Theaters provide ideal venues for the New Political System: they are available at times of the day when they are usually unused; they are also ubiquitous, and therefore accessible to all interested members of the 99 Percent; people know where they are, how to get to them; there is plenty of (usually) free parking available; they are comfortable, familiar, offer food and drink as well as rest-room facilities to participants and offer no provocation for the authorities to disrupt Assemblies with police action (unlike tent cities in public parks). Multi-screen theaters are ideally suited to provide a multi-issue political movement with venues to discuss individual policy themes in separate, focused Assemblies and later to consolidate such discussions in General Assemblies at the local, state and national levels. Importantly, theaters today already possess much of the multi-media, audio-visual, Internet and networking equipment necessary to organize networked Assemblies at the various levels of participation. (Theaters are already offering networked content, like the British National Theater and N.Y. Metropolitan Opera, through NCM Media Networks’ Fathom Events (http://www.ncm.com/ncm-fathom)

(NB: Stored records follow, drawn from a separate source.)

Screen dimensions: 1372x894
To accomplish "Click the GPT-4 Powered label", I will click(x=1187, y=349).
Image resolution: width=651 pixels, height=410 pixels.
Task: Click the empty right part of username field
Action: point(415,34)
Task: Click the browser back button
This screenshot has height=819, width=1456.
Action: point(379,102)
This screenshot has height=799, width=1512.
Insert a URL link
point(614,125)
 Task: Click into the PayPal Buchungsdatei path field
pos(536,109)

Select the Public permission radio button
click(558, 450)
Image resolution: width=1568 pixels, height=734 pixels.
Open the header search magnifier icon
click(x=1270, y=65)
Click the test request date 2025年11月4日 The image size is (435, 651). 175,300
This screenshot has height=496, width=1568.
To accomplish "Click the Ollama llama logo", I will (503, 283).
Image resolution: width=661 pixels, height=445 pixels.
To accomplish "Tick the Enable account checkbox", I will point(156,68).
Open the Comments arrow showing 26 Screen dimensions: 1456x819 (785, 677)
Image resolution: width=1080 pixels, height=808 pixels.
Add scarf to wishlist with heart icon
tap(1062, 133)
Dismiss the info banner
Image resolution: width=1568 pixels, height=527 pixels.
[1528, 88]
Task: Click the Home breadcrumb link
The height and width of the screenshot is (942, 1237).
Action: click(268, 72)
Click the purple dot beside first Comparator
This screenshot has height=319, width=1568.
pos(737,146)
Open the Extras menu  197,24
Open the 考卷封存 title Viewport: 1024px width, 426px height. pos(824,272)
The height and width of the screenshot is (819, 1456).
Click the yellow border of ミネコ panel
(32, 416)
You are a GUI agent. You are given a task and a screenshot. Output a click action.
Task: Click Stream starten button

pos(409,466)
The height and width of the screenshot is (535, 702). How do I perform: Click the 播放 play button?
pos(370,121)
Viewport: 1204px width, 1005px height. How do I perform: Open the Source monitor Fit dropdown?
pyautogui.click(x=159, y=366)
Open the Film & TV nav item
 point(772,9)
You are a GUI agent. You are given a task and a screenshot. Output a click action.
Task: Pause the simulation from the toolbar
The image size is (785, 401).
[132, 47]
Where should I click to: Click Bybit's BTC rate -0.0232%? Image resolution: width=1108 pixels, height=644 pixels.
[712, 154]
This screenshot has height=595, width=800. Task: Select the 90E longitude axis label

Most importantly, Occupy Theaters puts the polis (the body of citizens, i.e. the people) back into politics, enabling the citizenry to come together, shoulder to shoulder, to fashion and implement their democracy with live human interaction, rather than sitting at home alone in their recliners being force-fed the 1 Percent’s stale, lifeless, self-serving political propaganda through television. Like traditional town meetings, Occupy Theaters can provide a more effective, interesting, motivating, nurturing and enduring political process than the impersonal biannual ad-fest offered by traditional politics. Think of it as the next evolutionary step in high-tech politics, with a very human touch.
Confronted with a government dominated by and serving the interest of the 1 Percent, the 99 Percent must mobilize to turn around the government to represent and serve the interests of We the People, by whose authority and for whose Life, Liberty and Pursuit of Happiness the Constitution was established. Occupy Theaters offers the best, and perhaps last chance to achieve these revolutionary ends.